Geis’ other basic recommendations include the following:
• Formalization and standardization of interpretation criterion: “If your radiologists are spread out, in a geographic sense, it’s harder to keep a cohesive consciousness. Previous to teleradiology, this was much easier. Everyone would sit in the same room and talk among themselves, which fostered a general, positive sense of how everyone made their recommendations. Teleradiology forces us to place everyone on the same page.”
This involves what he describes as a personal thesaurus, which helps translate differences and ensures standardization and consistency in an environment that typically fosters disparities in work cultures, imaging equipment, protocols, security measures, networking capabilities, etc.
• The availability of prior studies: “Every study that comes into the teleradiology site needs to be verified by one of our own employees. Inevitably, when something comes in, it’s missing all of the images or the associated clinical history, relevant priors, or something else. You don’t want something to arrive on the radiologists’ work list until all of that information is there. As such, you need a sophisticated staff member to serve as the verification person. In that role, they not only have to account for all of the paperwork and count the images, but they also need to make sure the images are correct. For instance, with an MRI study, the need to make sure that all of the sequences were sent along with the relevant priors, which is extremely important, as a radiologist needs to see prior images.”
While teleradiology may seem an overwhelming activity, it reaps rich rewards. “For one thing, it leads to faster turnaround times which, of course, is essential to optimal patient care,” says Scott Giordanella, marketing director for NightHawk Radiology Services.

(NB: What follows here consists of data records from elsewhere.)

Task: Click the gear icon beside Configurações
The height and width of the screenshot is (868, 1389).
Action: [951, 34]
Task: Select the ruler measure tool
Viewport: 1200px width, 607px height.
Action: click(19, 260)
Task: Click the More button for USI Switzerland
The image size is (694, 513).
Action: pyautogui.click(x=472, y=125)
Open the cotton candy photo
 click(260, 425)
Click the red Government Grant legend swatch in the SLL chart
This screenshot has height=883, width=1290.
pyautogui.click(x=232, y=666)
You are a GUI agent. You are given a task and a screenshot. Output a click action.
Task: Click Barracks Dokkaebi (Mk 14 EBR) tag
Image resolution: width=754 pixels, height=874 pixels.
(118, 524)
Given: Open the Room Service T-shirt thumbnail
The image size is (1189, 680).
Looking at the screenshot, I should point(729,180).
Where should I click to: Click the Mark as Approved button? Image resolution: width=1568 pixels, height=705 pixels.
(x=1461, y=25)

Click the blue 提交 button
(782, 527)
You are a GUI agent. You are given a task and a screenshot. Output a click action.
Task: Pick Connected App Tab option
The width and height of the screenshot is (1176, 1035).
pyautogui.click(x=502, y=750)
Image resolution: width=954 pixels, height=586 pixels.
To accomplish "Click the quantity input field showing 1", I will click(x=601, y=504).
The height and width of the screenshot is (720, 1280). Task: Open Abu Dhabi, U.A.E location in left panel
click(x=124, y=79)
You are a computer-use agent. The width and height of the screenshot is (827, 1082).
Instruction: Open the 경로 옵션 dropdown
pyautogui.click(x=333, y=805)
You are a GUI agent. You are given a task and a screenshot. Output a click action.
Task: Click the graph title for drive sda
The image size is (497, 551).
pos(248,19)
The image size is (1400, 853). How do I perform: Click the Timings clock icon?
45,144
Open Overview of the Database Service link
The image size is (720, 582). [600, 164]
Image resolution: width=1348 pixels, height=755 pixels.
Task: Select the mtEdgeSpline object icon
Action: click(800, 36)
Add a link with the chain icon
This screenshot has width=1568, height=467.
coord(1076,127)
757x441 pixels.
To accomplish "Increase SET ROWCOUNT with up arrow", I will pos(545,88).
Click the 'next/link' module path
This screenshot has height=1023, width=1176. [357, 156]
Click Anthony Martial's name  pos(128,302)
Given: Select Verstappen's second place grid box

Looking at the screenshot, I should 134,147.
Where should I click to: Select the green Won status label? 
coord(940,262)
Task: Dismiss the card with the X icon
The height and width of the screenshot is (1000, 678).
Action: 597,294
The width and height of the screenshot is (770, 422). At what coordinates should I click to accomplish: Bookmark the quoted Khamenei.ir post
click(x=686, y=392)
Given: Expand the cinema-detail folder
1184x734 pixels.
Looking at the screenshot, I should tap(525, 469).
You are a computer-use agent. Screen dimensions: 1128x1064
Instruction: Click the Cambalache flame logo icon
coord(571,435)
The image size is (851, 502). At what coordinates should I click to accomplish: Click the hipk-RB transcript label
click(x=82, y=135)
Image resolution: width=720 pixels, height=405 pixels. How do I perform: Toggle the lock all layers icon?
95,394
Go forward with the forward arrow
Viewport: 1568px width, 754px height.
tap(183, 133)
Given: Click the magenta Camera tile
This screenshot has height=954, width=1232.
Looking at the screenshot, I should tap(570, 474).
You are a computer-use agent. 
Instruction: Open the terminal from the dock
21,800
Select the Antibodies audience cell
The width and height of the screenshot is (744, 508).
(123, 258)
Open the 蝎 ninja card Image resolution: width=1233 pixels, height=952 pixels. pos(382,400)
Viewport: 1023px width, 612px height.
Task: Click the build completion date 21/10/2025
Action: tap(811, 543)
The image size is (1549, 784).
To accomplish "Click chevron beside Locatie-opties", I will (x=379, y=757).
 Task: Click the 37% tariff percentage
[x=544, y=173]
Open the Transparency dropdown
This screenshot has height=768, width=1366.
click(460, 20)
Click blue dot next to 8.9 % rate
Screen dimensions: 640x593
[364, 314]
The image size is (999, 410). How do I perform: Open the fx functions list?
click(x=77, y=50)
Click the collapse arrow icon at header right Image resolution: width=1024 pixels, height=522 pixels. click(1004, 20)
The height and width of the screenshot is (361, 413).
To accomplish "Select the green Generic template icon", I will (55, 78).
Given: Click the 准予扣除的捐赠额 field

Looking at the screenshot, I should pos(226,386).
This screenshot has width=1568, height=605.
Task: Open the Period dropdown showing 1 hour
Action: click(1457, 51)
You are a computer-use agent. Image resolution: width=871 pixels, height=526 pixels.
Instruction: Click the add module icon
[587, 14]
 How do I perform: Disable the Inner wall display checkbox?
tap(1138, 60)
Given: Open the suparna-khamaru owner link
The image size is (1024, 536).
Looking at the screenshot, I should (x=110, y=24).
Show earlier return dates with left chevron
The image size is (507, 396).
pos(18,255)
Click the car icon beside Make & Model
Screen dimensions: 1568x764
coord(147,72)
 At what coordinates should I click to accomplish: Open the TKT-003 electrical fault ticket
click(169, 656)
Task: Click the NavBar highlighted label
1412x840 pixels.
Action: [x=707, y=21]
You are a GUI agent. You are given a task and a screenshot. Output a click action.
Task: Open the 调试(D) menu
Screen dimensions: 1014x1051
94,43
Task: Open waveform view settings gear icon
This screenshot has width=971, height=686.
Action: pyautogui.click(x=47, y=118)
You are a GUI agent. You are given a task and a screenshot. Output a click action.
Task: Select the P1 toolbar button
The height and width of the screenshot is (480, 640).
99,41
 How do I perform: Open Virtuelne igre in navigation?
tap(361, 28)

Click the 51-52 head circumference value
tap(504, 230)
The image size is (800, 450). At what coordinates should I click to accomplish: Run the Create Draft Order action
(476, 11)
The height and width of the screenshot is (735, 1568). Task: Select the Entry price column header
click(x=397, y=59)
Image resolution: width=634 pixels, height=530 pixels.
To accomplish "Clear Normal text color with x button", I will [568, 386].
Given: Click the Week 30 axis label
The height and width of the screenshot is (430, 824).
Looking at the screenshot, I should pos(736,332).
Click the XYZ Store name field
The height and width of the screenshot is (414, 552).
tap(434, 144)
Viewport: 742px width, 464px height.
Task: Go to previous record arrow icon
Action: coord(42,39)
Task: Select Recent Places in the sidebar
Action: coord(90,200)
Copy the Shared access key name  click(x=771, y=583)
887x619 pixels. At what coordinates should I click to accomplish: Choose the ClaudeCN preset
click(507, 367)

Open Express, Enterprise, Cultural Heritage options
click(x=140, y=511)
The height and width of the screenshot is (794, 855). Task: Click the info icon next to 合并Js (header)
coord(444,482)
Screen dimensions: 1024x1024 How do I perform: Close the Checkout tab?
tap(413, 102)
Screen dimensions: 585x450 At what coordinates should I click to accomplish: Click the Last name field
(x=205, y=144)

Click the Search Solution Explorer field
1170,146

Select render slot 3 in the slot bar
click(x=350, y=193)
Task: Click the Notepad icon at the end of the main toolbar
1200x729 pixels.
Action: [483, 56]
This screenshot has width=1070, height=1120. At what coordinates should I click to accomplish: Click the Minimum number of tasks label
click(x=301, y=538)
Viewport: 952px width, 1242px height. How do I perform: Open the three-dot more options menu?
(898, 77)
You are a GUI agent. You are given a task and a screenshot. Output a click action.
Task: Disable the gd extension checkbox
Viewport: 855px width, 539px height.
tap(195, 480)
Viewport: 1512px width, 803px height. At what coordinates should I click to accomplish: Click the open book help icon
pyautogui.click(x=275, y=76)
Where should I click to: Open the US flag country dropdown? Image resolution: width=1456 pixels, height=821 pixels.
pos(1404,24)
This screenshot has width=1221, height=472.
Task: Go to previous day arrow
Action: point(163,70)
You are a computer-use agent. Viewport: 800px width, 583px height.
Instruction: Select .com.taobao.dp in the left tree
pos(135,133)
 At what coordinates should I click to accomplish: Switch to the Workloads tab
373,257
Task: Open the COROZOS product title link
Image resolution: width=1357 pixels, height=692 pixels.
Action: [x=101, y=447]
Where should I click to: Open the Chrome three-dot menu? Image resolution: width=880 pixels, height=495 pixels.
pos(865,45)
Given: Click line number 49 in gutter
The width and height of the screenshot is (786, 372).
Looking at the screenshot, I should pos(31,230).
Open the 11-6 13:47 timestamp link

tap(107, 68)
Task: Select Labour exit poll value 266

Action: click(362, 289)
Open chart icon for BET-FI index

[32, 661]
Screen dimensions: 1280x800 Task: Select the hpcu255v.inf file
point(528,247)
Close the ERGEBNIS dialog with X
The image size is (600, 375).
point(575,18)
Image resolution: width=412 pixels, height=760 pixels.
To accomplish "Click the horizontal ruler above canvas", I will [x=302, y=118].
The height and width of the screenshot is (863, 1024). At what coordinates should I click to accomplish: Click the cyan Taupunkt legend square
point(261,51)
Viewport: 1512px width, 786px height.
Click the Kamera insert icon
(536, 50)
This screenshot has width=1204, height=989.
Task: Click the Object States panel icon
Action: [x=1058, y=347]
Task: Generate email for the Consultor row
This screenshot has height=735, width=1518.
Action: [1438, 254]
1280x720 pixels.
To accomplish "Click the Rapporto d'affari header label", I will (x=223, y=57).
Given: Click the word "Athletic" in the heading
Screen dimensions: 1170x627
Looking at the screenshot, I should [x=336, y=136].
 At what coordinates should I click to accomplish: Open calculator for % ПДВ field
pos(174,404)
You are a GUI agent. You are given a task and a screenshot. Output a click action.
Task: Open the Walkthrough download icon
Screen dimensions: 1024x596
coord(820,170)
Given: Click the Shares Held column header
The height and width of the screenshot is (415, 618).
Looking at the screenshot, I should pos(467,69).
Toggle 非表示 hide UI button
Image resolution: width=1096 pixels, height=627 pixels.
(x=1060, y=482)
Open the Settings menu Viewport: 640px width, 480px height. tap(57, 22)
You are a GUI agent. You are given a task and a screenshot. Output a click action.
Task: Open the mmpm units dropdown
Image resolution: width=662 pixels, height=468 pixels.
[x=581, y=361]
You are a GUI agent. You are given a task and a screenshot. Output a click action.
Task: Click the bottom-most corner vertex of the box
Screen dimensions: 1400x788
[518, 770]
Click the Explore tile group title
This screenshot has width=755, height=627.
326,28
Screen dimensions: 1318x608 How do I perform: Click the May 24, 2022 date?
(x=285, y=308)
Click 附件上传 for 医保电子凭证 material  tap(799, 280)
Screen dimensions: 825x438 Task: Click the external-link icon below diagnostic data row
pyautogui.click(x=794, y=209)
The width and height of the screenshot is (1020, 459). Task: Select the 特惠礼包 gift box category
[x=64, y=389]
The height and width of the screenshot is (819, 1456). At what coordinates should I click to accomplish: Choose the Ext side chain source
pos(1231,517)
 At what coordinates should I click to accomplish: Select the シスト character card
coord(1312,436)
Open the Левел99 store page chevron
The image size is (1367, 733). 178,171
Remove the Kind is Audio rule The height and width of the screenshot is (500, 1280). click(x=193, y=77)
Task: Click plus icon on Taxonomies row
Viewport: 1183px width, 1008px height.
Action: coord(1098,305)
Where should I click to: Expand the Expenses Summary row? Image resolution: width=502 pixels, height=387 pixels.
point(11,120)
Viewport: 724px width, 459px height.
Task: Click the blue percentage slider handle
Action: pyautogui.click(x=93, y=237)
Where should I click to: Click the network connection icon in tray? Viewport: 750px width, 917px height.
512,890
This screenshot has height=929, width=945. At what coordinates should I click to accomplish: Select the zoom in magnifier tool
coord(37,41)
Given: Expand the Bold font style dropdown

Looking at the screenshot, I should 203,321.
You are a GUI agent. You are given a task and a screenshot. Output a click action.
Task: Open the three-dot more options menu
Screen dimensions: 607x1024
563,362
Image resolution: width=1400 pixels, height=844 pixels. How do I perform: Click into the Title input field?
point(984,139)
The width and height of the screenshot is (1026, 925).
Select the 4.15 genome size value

Further, this sector of the radiology profession caters to the increasing need for subspecialty reads. “The small, rural practices might not be able to recruit the subspecialist, which might not allow them to provide the kind of coverage they wish,” adds Giordanella. “Teleradiology service providers such as NightHawk can act as a subspecialist. People now understand that to keep a stable practice and offer more services to the community, they need to reach out to teleradiology groups for that kind of coverage.”
Essentially, teleradiology transcends the laws of physics. “Geographics have been tossed out the window, and time doesn’t matter,” says Lawder.
— Dan Harvey is a freelance writer based in Wilmington, Del., and a regular contributor to Radiology Today.